What is being asked:
From the records below, copy out exactly the lines from the one containing "The height and width of the screenshot is (398, 357)." to the one containing "Image resolution: width=1289", both included. Add nothing else.

[Collected data]
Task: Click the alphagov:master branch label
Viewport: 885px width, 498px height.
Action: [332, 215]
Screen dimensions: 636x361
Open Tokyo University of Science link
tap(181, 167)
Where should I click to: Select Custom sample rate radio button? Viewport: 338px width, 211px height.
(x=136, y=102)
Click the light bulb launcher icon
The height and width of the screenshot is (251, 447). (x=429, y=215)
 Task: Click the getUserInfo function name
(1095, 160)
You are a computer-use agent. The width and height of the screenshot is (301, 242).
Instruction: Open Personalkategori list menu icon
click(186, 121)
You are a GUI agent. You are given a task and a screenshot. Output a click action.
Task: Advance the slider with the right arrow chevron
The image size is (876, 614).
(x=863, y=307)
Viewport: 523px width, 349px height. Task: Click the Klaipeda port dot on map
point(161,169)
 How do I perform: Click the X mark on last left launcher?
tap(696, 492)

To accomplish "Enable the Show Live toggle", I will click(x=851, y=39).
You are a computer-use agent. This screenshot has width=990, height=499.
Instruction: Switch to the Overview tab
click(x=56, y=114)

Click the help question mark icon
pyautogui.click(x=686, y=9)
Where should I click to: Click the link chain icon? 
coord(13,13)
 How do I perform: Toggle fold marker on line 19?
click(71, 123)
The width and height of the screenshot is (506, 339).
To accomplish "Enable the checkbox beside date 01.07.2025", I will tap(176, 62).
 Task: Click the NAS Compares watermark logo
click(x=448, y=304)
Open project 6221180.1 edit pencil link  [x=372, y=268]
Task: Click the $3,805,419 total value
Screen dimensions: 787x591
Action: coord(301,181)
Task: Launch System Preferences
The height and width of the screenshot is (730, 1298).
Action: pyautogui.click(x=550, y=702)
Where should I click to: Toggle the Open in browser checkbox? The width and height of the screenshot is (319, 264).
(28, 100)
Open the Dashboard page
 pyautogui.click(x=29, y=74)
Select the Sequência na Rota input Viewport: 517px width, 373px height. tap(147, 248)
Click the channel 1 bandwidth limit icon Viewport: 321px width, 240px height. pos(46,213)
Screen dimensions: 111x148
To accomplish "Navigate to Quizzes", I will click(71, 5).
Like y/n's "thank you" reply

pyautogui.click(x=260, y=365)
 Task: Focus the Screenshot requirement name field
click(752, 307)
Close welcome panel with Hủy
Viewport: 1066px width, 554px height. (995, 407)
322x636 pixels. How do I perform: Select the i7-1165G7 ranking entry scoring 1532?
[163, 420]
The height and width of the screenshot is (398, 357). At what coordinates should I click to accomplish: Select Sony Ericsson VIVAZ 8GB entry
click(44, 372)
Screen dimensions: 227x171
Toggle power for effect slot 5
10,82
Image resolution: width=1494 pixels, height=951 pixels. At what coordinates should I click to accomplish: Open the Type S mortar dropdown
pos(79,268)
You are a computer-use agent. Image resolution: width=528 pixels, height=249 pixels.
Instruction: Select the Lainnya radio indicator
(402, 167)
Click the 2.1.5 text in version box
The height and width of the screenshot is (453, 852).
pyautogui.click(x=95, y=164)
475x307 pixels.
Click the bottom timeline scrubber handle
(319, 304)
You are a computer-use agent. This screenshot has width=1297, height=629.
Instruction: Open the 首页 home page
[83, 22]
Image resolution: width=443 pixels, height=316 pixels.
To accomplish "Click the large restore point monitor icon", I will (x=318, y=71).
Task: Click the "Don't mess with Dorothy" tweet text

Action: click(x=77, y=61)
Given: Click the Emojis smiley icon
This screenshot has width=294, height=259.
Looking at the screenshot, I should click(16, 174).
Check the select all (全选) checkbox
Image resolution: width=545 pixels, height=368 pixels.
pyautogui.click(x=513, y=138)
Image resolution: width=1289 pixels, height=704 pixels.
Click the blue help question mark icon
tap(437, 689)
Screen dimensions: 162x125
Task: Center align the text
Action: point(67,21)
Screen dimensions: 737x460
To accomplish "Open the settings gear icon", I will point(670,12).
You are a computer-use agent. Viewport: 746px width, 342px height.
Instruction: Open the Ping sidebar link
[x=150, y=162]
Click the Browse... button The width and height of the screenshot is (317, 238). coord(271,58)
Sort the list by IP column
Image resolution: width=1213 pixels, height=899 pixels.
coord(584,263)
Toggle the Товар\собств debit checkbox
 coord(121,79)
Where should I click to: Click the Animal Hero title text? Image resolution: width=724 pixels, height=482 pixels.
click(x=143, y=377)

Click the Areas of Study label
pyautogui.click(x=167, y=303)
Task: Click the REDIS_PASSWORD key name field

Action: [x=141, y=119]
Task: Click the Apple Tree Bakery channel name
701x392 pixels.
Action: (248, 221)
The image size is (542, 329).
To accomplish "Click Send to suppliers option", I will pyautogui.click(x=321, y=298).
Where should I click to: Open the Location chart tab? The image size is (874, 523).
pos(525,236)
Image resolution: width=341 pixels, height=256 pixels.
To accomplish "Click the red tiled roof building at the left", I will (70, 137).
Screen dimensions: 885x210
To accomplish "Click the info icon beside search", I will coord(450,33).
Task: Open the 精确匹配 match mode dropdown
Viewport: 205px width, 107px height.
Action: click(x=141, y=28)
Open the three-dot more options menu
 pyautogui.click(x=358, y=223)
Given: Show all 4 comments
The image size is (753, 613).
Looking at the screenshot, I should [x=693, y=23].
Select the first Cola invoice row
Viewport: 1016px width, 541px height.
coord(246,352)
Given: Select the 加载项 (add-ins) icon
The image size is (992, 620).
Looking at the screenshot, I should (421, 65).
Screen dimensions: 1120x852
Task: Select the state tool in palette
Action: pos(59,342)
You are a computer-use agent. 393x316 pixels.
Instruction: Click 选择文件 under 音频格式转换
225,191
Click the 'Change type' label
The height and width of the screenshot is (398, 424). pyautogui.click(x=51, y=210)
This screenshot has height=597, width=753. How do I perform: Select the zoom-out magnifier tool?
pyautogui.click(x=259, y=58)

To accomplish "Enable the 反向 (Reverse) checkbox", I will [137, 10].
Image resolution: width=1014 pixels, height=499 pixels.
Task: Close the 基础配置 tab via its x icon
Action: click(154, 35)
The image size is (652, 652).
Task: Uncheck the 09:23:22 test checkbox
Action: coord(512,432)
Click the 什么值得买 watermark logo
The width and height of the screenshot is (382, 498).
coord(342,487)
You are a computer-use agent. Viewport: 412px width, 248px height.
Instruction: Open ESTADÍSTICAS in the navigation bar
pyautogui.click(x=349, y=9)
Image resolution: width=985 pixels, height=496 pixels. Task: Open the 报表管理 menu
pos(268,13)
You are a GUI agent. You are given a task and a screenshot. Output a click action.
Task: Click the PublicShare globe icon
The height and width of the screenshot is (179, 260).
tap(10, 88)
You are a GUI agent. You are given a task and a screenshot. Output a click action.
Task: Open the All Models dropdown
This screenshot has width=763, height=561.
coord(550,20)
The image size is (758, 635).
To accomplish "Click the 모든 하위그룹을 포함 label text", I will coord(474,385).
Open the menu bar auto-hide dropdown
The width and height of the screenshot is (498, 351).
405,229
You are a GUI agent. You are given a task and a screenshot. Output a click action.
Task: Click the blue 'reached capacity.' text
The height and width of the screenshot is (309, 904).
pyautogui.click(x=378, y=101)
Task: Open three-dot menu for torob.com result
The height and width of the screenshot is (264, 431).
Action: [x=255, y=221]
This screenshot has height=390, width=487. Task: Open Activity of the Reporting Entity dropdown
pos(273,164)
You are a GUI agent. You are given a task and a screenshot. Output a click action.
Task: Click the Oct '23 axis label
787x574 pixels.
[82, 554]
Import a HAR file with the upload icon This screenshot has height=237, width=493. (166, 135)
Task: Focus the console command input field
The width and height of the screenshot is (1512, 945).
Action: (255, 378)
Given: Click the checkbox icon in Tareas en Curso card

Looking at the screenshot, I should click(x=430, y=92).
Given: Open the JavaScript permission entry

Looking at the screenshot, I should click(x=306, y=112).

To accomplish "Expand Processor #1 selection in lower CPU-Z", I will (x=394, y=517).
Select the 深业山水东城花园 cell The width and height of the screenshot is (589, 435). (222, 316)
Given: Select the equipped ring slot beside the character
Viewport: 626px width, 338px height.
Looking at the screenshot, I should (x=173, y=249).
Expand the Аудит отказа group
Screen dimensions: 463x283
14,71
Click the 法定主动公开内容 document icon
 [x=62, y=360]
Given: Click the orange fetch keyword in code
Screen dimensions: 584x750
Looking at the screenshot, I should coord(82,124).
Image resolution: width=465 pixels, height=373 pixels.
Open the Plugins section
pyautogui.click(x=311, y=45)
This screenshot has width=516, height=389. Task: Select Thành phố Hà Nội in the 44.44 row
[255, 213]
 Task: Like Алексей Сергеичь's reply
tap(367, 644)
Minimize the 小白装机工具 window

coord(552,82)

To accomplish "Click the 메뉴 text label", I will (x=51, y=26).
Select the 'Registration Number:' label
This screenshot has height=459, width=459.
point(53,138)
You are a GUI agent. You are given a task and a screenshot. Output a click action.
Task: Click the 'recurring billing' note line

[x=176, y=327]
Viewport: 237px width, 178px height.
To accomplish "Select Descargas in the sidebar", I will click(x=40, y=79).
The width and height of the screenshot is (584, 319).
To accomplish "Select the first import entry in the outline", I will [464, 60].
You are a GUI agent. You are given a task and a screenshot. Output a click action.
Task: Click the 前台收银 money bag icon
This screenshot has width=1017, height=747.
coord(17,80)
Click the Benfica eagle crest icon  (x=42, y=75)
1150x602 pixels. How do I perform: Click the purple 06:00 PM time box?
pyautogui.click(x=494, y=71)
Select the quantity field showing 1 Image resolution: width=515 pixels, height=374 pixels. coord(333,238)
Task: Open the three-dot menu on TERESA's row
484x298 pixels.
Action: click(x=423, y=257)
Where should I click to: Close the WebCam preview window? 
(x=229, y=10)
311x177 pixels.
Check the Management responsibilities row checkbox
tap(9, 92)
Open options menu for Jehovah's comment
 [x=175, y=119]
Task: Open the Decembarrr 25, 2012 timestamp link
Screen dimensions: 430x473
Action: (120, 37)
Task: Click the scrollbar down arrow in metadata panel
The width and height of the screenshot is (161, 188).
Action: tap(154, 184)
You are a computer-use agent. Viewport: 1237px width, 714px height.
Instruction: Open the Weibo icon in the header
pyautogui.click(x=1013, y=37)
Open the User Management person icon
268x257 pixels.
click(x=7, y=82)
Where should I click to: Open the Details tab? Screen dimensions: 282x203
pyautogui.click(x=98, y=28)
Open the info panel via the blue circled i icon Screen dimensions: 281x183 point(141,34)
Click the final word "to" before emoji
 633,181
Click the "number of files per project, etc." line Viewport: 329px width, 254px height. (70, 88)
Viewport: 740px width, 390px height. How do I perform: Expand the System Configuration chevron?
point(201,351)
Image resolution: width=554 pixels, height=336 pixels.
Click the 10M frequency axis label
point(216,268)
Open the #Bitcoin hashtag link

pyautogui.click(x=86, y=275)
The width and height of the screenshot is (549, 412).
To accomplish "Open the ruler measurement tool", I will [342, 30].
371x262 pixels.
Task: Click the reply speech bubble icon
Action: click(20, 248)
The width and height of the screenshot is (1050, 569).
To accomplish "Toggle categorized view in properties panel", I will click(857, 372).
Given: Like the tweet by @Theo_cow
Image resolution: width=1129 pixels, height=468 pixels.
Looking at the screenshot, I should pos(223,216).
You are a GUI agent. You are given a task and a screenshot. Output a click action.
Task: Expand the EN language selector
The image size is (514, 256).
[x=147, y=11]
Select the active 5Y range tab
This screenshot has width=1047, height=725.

Exercise output:
The height and width of the screenshot is (398, 357). At what coordinates should I click to accomplish: Select Sony Ericsson VIVAZ 8GB entry
click(44, 372)
Screen dimensions: 227x171
Toggle power for effect slot 5
10,82
Image resolution: width=1494 pixels, height=951 pixels. At what coordinates should I click to accomplish: Open the Type S mortar dropdown
pos(79,268)
You are a computer-use agent. Image resolution: width=528 pixels, height=249 pixels.
Instruction: Select the Lainnya radio indicator
(402, 167)
Click the 2.1.5 text in version box
The height and width of the screenshot is (453, 852).
pyautogui.click(x=95, y=164)
475x307 pixels.
Click the bottom timeline scrubber handle
(319, 304)
You are a computer-use agent. This screenshot has width=1297, height=629.
Instruction: Open the 首页 home page
[83, 22]
Image resolution: width=443 pixels, height=316 pixels.
To accomplish "Click the large restore point monitor icon", I will (x=318, y=71).
Task: Click the "Don't mess with Dorothy" tweet text

Action: click(x=77, y=61)
Given: Click the Emojis smiley icon
This screenshot has width=294, height=259.
Looking at the screenshot, I should click(16, 174).
Check the select all (全选) checkbox
Image resolution: width=545 pixels, height=368 pixels.
pyautogui.click(x=513, y=138)
Image resolution: width=1289 pixels, height=704 pixels.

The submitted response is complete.